La primera impresión es realmente la de que nos encontramos ante una cuestión muy sencilla de resolver (por fin, encontramos algo en el intrincado campo de la Estadística al alcance de cualquiera, podríamos pensar), a partir de una lógica inmediata. Dado que las tras opciones son, en principio, idénticas desde el punto de vista de la elección sin saber qué hay detrás de cada puerta, la opción elegida por el concursante tiene una probabilidad de conseguir el premio de un tercio; la misma que, por tanto, tenía la opción restante que el presentador mantiene oculta. Así las cosas, dado que nos movemos entre opciones equiprobables, no merece la pena -cabe pensar- arriesgarse a cambiar, ya que podía haberse elegido inicialmente la opción premiada.

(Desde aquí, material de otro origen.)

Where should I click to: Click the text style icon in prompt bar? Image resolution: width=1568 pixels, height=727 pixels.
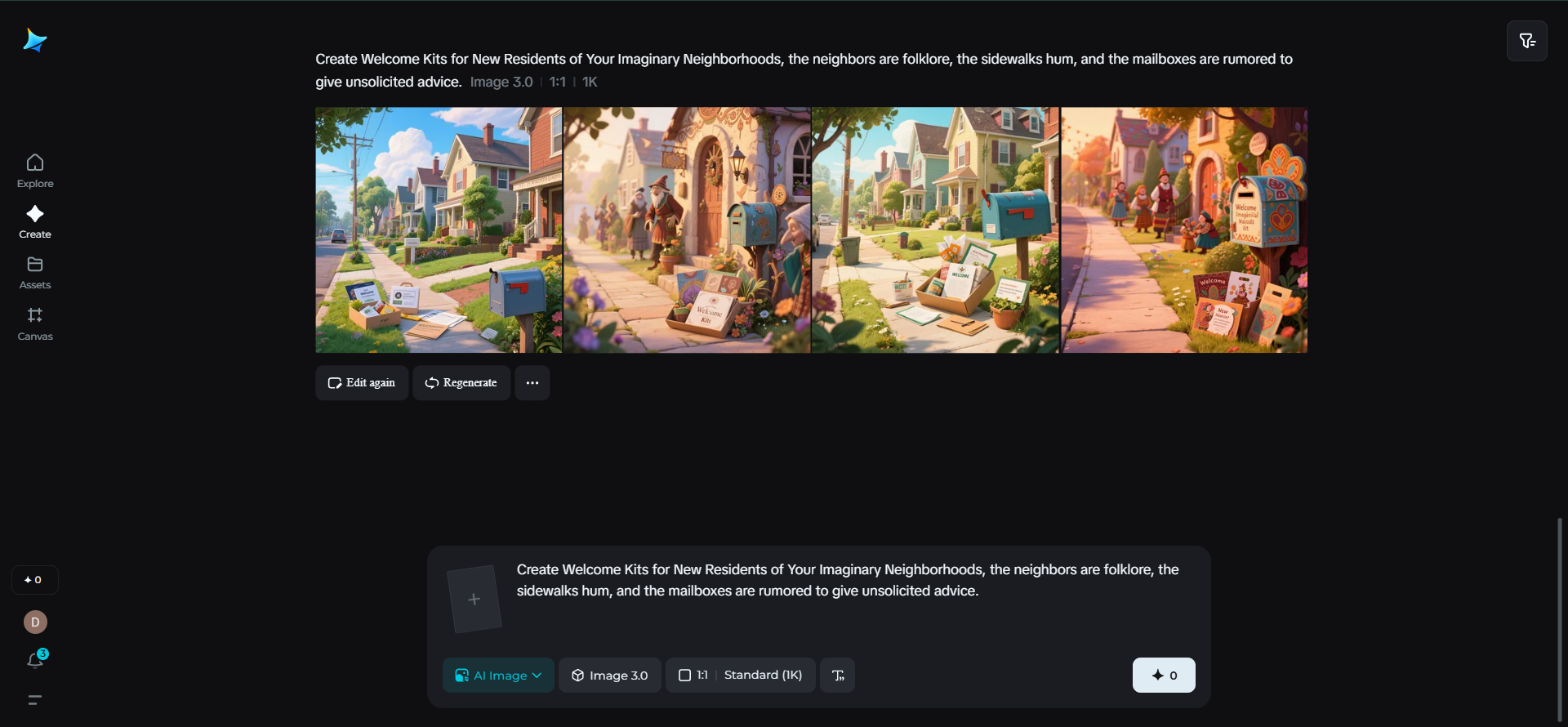click(x=837, y=676)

Pero no nos hagamos muchas ilusiones: las cosas a veces son más directas de lo que creíamos, pero otras veces nos sorprenden con alguna complicación que desafía la intuición. He aquí uno de tales casos. El problema de Monty Hall tiene una clara solución estadística: al concursante siempre le interesará (por supuesto, hablamos desde de una posición ex ante) cambiar su elección y optar por la otra puerta.

Antes de pasar a tratar de ofrecer la explicación, una consideración parece necesaria. Si alguien se ve sorprendido por la conclusión expuesta o discrepa de ella, no debe hacerse ningún reproche. Cuando la solución técnica al problema fue presentada en un artículo publicado en 1975 en una revista especializada en Estadística, miles de lectores -incluidos profesores de Estadística- alegaron que se trataba de un error.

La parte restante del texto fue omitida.